O Fundeb é mais amplo que o Fundef. Enquanto o sistema em vigor repassa verba só para o ensino fundamental, o Fundeb contemplará alunos de todos os níveis da educação básica, que abrange os ensinos infantil, fundamental e médio. A proposta tramita na Casa Civil e deverá ser enviada ainda este ano para o Congresso.
Como atenderá um número bem maior de estudantes, o Fundeb também vai abocanhar uma parte maior dos impostos municipais e estaduais, ficando de fora aqueles exclusivamente municipais, como o Imposto Predial e Territorial Urbano (IPTU). Hoje, o Fundef é composto por 15% da arrecadação dos impostos de ICMS, Fundo de Participação dos Municípios (FPM), Fundo de Participação dos Estados (FPE) e IPI exportação/Lei Kandir. Já a proposta inicial do Fundeb é formar o fundo com 25% dos impostos que compõem o Fundef, mais 25% do Imposto de Propriedade de Veículos Automotores (IPVA), Imposto de Transmissão de Causa Mortis (ITCM), Imposto Territorial Rural (ITR) e o Imposto de Renda dos servidores estaduais e municipais.
O ''tamanho da mordida'' do Fundeb sobre a arrecadação dos municípios e estados é justamente um dos pontos de divergência entre as entidades que discutem a criação do Fundeb: governo federal, União Nacional dos Dirigentes Municipais de Educação (Undime) e Conselho Nacional dos Secretários de Educação (Consed). Há quem defenda que o índice caia de 25% para 20%, mas nesse caso há a possibilidade de que a creche (zero a três anos) deixe de ser contemplada pelo novo fundo.
Outro ponto de divergência entre MEC, Undime e Consed (que representa os secretários estaduais) é justamente o valor mínimo nacional que será repassado por aluno.

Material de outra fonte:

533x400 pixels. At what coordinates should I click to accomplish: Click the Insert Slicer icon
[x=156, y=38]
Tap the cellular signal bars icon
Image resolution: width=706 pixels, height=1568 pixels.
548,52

É que o governo federal não deixou claro a quantia que será repassada anualmente por aluno matriculado em creche, pré-escola, 1 a 4 série, 5 a 8 série e ensino médio. A distribuição de recursos será feita com base no número de matrículas e os dados levados em conta serão os do censo escolar do ano anterior. Este ano, o Fundef atendeu 31,2 milhões de alunos. Ainda com base no censo escolar de 2003, a previsão é que o Fundeb atenda 47,7 milhões de estudantes. Enquanto o montante nacional de recursos do Fundef previsto para este ano é R$ 28,7 bilhões, uma simulação feita pelo MEC com dados de 2004 estima que o Fundeb reunirá R$ 51 bilhões.